In the listing below, a line holding "Image resolution: width=351" and a line holding "This screenshot has width=156, height=164." mark the range. Retype both exactly, with all lines between them.
----- Records to use -----
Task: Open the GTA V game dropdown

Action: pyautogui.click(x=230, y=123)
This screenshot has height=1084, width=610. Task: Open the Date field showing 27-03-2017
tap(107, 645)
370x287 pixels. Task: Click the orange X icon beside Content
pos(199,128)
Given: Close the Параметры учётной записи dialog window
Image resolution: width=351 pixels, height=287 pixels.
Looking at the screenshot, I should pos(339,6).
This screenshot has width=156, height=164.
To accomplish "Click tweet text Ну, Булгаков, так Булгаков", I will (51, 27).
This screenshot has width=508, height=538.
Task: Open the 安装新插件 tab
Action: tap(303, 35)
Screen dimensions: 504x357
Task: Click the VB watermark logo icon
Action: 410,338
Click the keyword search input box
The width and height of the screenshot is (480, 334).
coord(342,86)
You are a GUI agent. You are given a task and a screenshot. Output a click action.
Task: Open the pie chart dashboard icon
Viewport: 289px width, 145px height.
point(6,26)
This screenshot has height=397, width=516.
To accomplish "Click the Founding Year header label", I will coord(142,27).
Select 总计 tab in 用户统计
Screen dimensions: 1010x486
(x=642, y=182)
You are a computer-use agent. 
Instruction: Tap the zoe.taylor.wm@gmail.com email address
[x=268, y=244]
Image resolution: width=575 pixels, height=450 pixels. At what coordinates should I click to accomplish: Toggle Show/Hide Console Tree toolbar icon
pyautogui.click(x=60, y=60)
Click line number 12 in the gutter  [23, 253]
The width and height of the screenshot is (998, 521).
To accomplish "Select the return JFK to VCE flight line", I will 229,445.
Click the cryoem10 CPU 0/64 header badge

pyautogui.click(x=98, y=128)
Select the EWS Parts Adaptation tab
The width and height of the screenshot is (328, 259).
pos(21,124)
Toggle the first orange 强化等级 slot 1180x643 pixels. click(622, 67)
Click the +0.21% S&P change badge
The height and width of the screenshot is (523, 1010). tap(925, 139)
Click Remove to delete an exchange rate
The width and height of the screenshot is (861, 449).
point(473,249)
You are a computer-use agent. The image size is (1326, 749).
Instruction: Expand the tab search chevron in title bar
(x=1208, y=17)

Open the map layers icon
-----
§ **Solution for this exercise**
Image resolution: width=351 pixels, height=287 pixels.
Looking at the screenshot, I should pos(339,6).
This screenshot has width=156, height=164.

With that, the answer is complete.